# Subquery in  WHERE 

In this notebook, we delve deeper into subqueries, specifically subqueries within a WHERE clause. One of the powerful aspects of subqueries is their ability to compare individual rows with aggregated data. This concept will be explored here.

In [None]:
# Load and activate the SQL extension to allow us to execute SQL in a Jupyter notebook. 
# If you get an error here, make sure that mysql and pymysql are installed correctly. 

%load_ext sql

In [None]:
# Establish a connection to the local database using the '%sql' magic command.
# Replace 'password' with our connection password and `db_name` with our database name. 
# If you get an error here, please make sure the database name or password is correct.

%sql mysql+pymysql://root:Explore2022!@localhost:3306/united_nations



To make a query, we add the `%%sql` command to the start of a cell, create one open line then the query like below, and run the cell.

In [None]:
%%sql

SELECT 
    *
FROM
    Access_to_Basic_Services
LIMIT 5;

## Exercise



We want to answer the following question:

For the year 2020, which countries have a GDP above the global average, but still have less than 90% of their population with access to managed drinking water services?

This question will shed light on nations that, despite having a robust economy, may still be facing challenges in providing basic amenities like water.


### Task 1

Start by constructing a query that displays the average GDP of a country during the year 2020.

### Task 2

In order to answer our question, we need to pull data from both the Economic_Indicators and the Basic_Services tables; therefore, we need to join them together. Using `Country_name` and  `Time_period`, join the Basic_Services table to the Economic_Indicators table.

### Task 3

Using the query created in Task 2, filter the results to display records where:

1. The year = 2020.
2. The GDP is above the global average. 
3. Less than 90% of the country's population have access to managed drinking water services. 

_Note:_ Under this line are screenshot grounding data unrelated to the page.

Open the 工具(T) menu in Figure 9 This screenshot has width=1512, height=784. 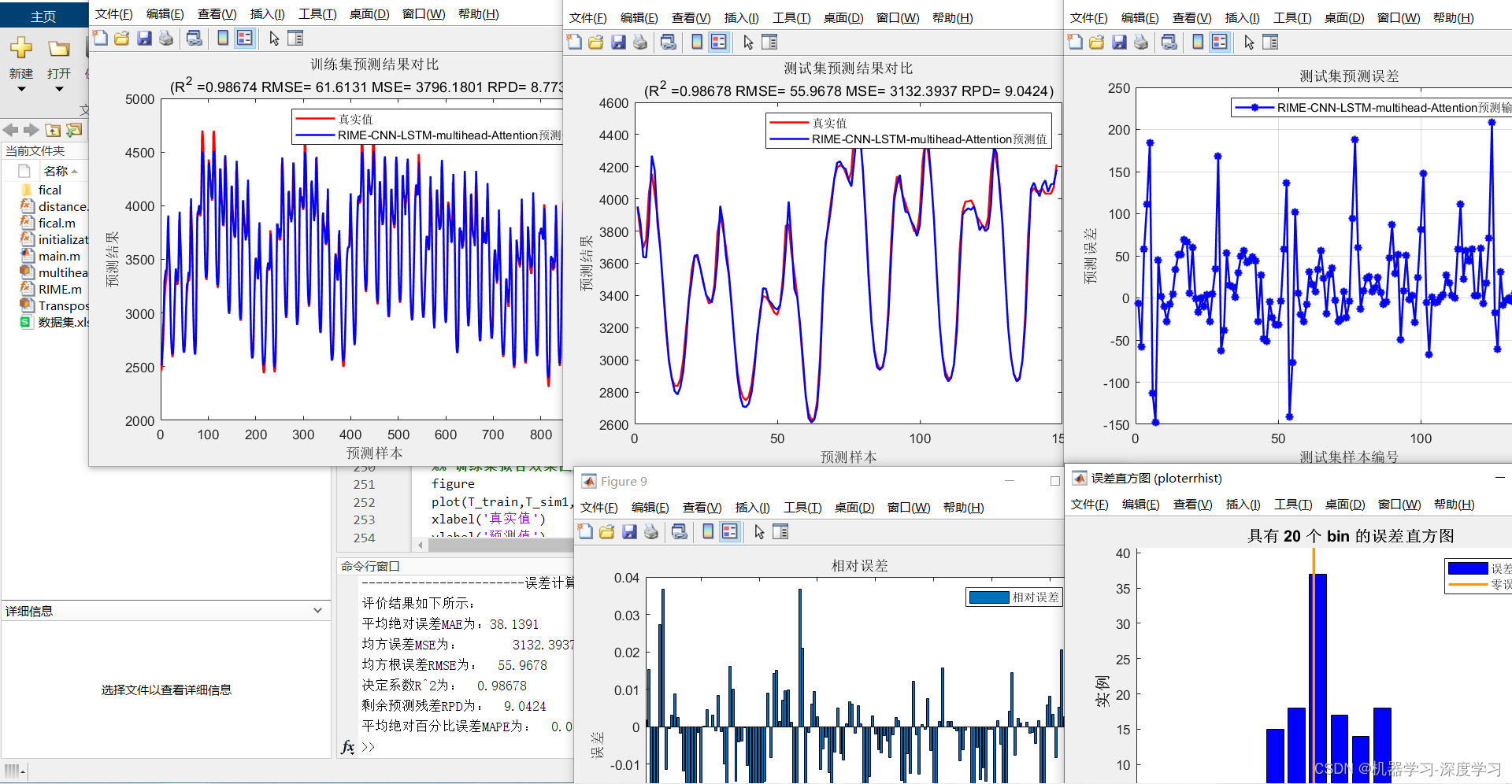click(802, 508)
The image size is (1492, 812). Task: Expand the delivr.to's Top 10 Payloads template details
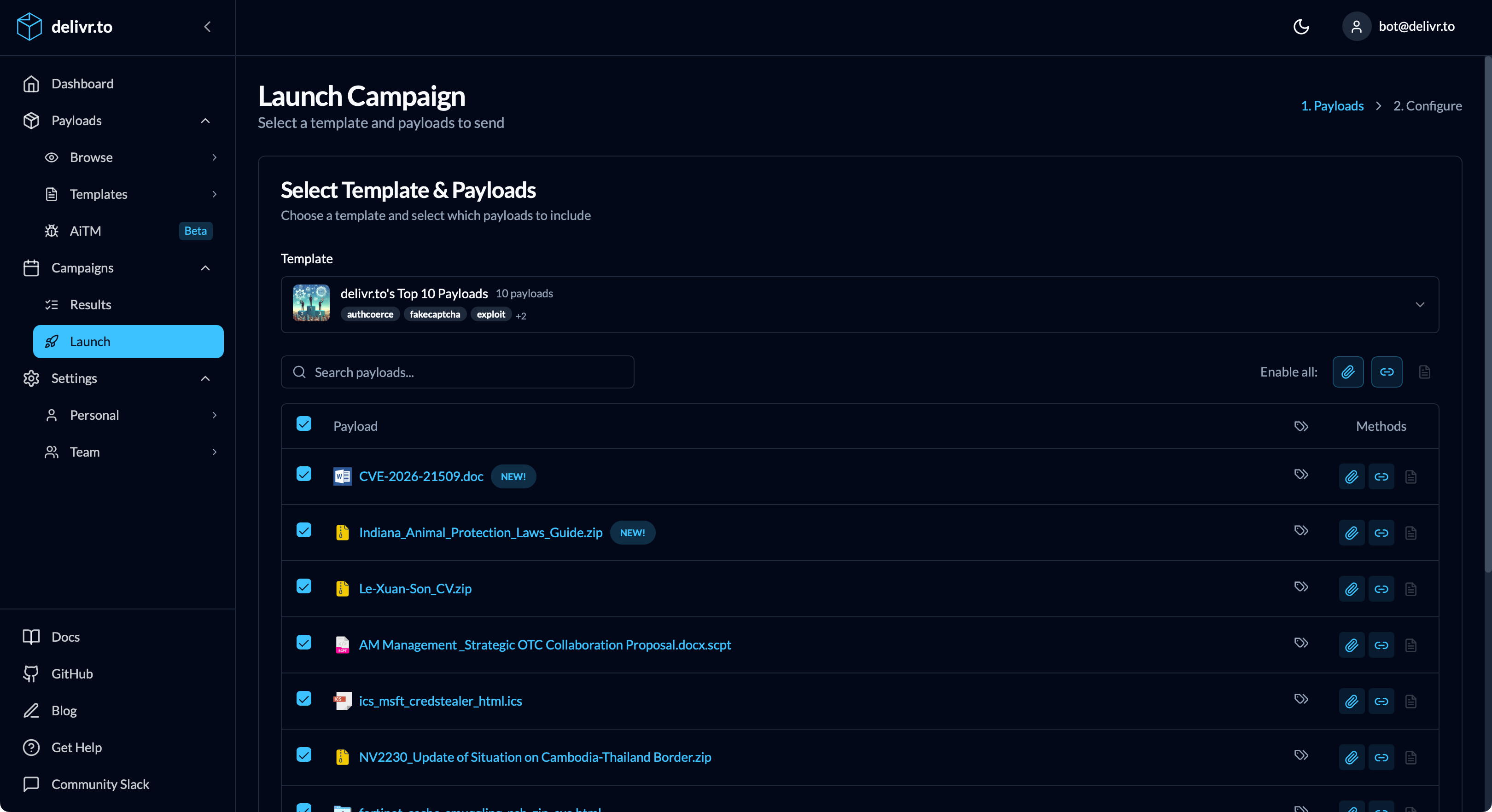1420,304
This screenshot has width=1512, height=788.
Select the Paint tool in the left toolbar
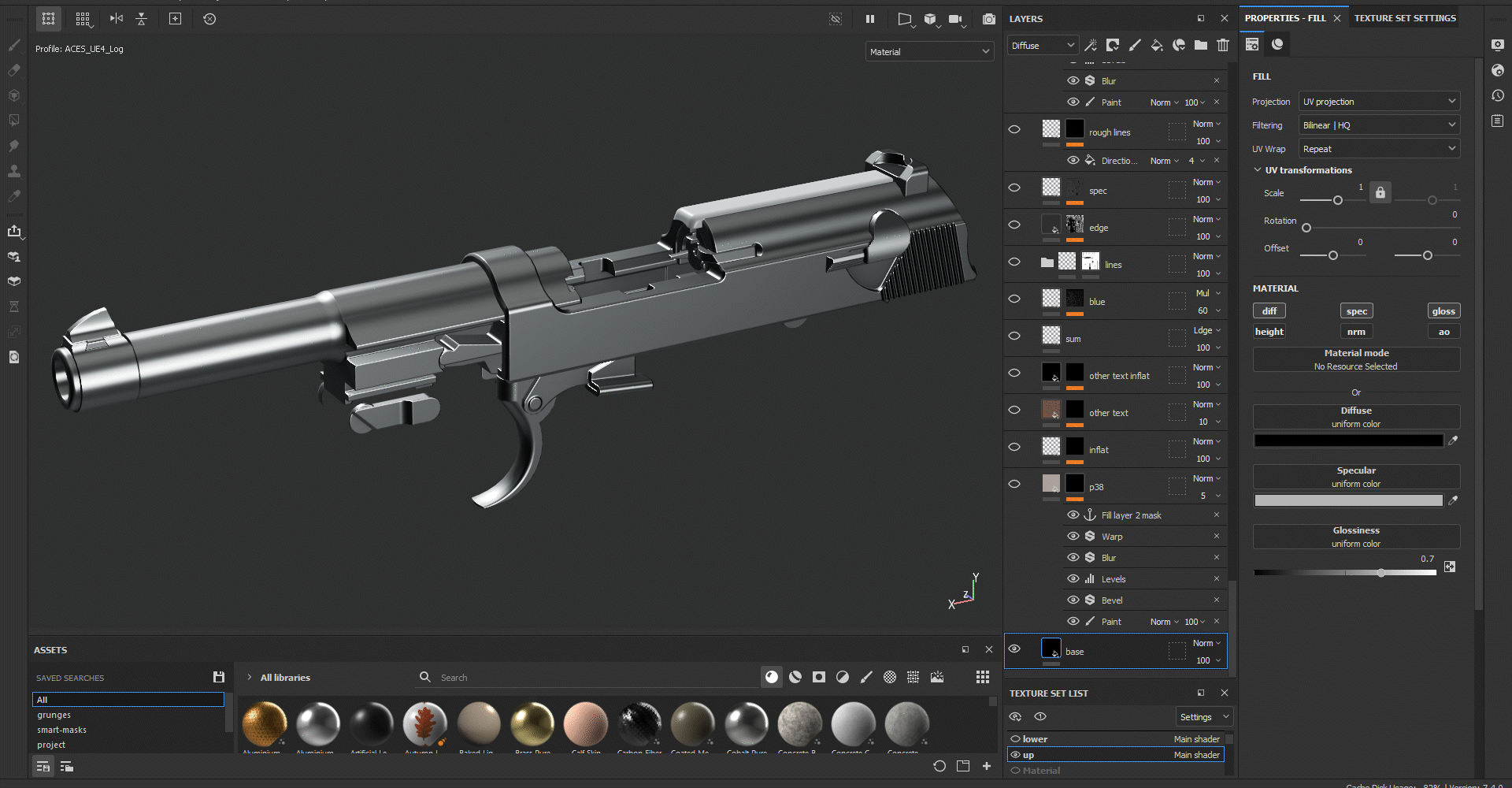pos(14,45)
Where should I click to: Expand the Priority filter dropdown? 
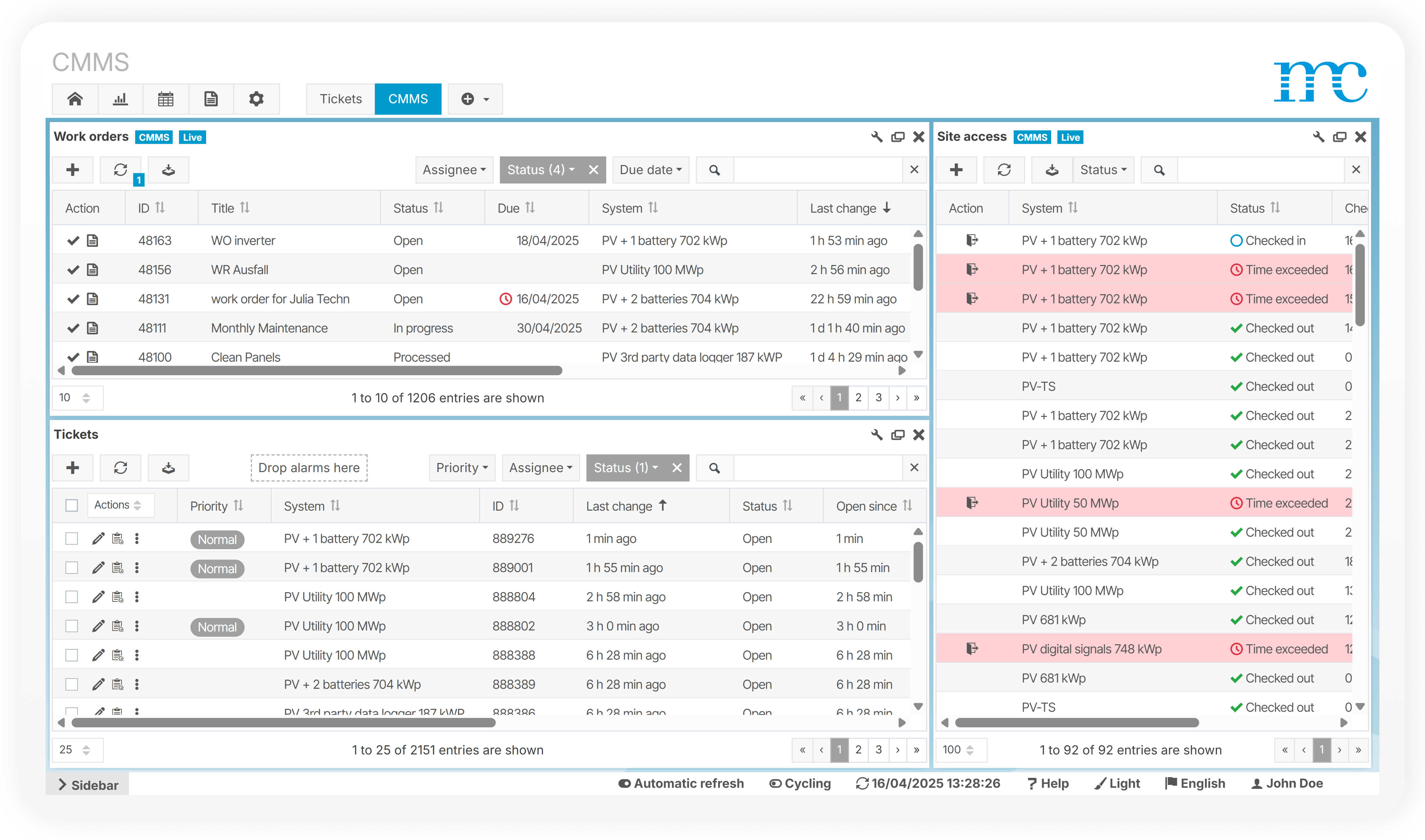click(461, 468)
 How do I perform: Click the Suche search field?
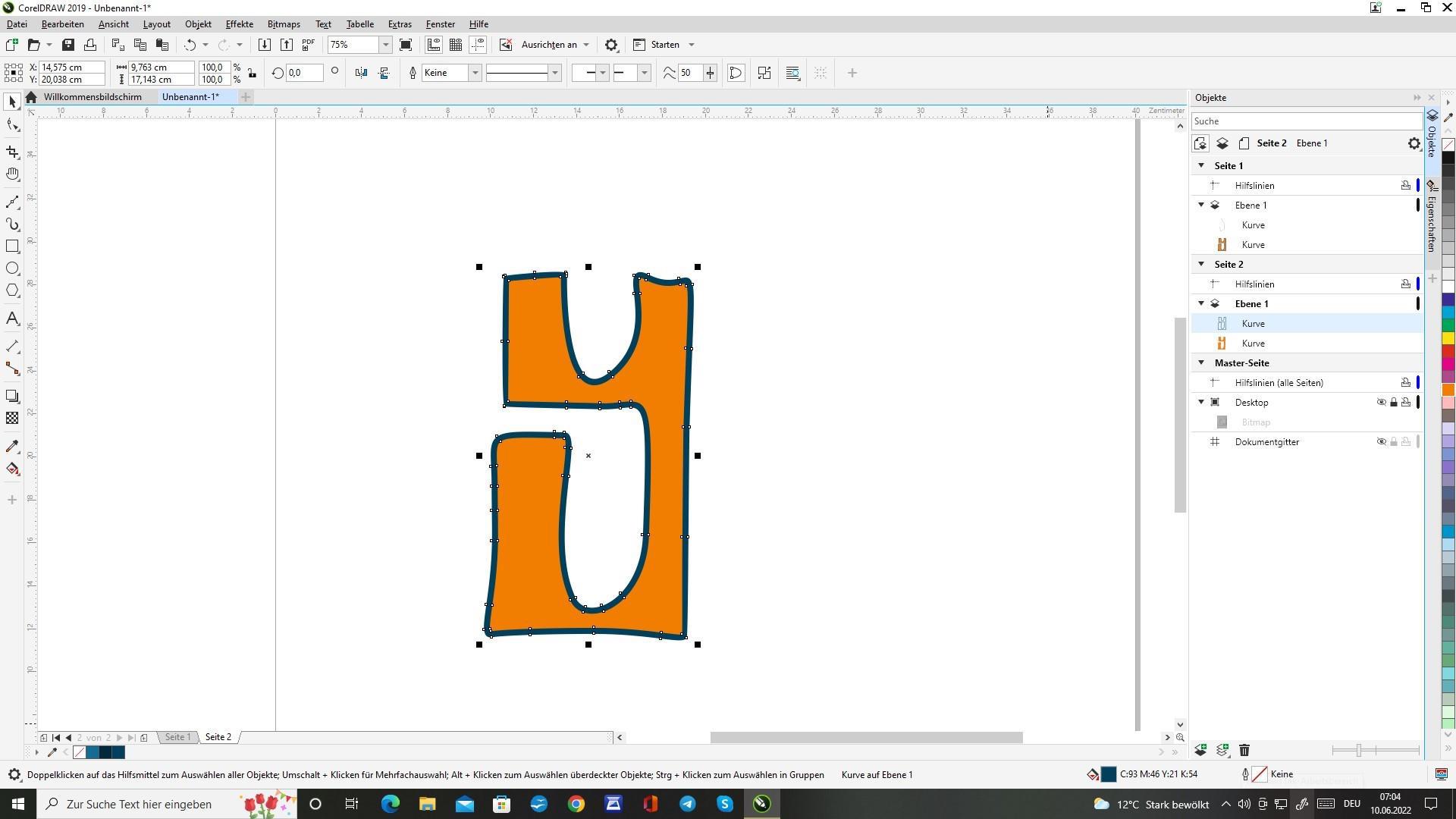1304,121
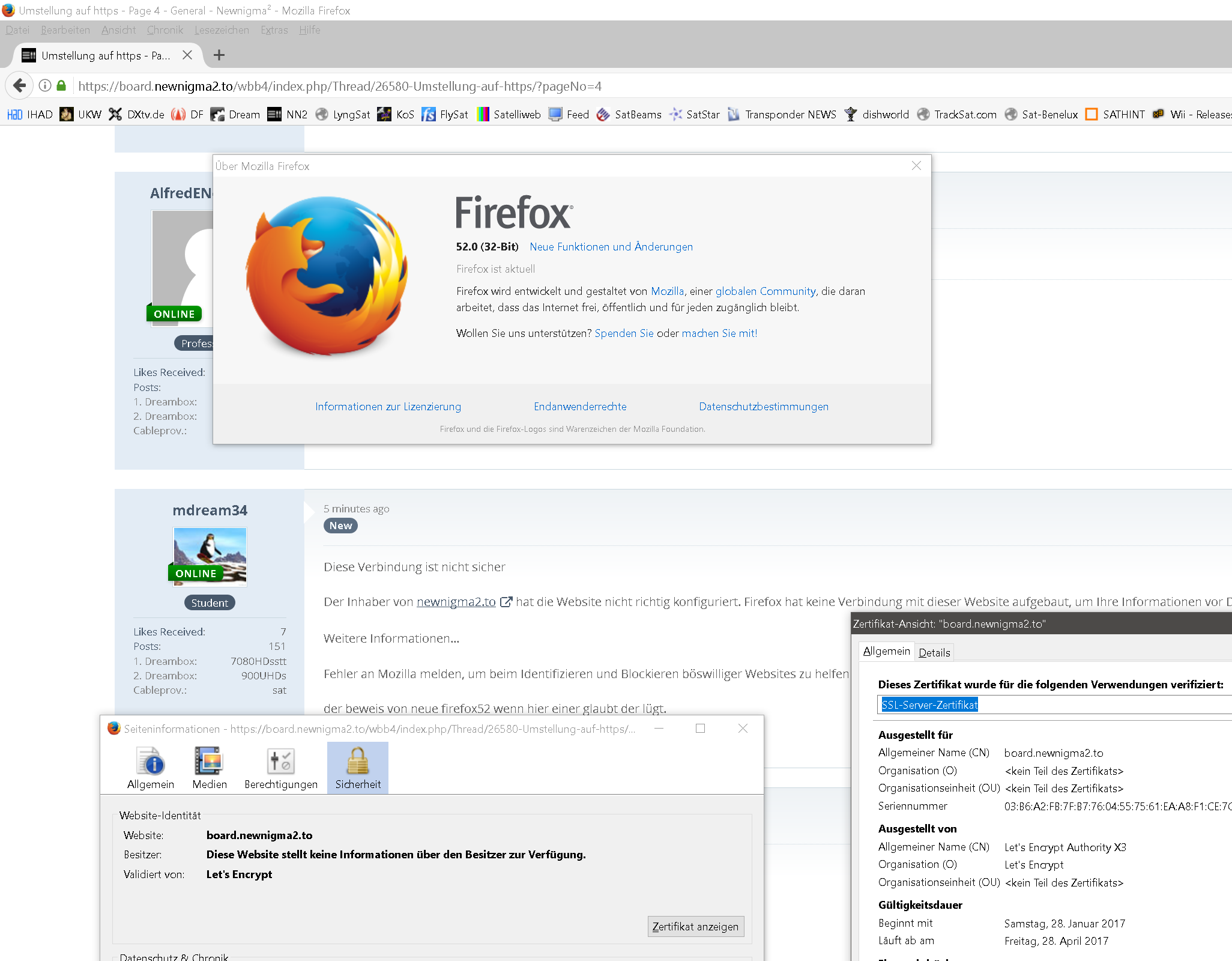Viewport: 1232px width, 961px height.
Task: Click the newnigma2.to link in post
Action: tap(456, 602)
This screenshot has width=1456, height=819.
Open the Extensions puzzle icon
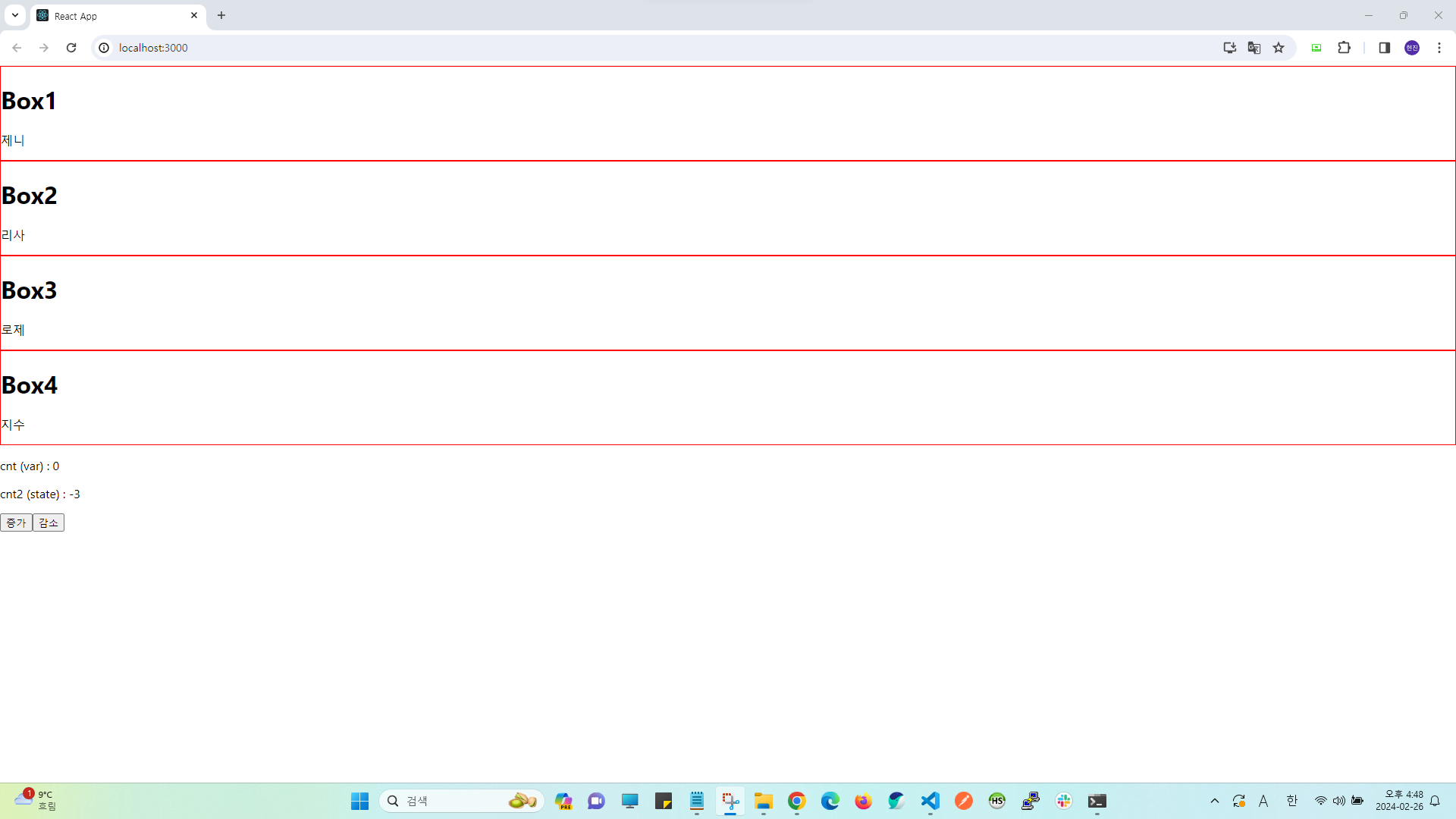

Hint: Keep in mind that we determined the GDP above the global average in Task 1.

### Task 1

In [None]:
%%sql

SELECT 
    AVG(Est_gdp_in_billions)
FROM 
    Economic_Indicators 
WHERE 
    Time_period = 2020;


### Task 2

In [None]:
%%sql

SELECT 
    econ.Country_name,
    econ.Time_period,
    econ.Est_gdp_in_billions,
    service.Pct_managed_drinking_water_services
FROM 
    Economic_Indicators AS econ
INNER JOIN 
    Basic_Services AS service
ON 
    econ.Country_name = service.Country_name
    AND econ.Time_period = service.Time_period
LIMIT 10;

### Task 3

In [None]:
%%sql

SELECT 
    econ.Country_name,
    econ.Time_period,
    econ.Est_gdp_in_billions,
    service.Pct_managed_drinking_water_services
FROM 
    Economic_Indicators AS econ
INNER JOIN 
    Basic_Services AS service
ON 
    econ.Country_name = service.Country_name
    AND econ.Time_period = service.Time_period
WHERE
    econ.time_period = 2020
    AND service.Pct_managed_drinking_water_services < 90
    AND econ.Est_gdp_in_billions > (SELECT 
                                        AVG(Est_gdp_in_billions)
                                    FROM 
                                        Economic_Indicators 
                                    WHERE 
                                        Time_period = 2020);


## Summary

 


This layered query first calculates the average GDP and then uses that value to filter out countries, along with all of the other criteria. 
Nigeria is the only country that satisfies this criteria. While its GDP might be above average, the low access to water is linked to policies that are not aligned with SDG 6, bad governance, infrastructure, quality, and supply, according to the World Bank.
Finally, note that these queries quickly become complex when we use JOINs, subqueries, filters, and calculations together. The code is hard to read now and will be even harder to read for someone else who might work on this later. So we need to be mindful of this as we create these complex queries.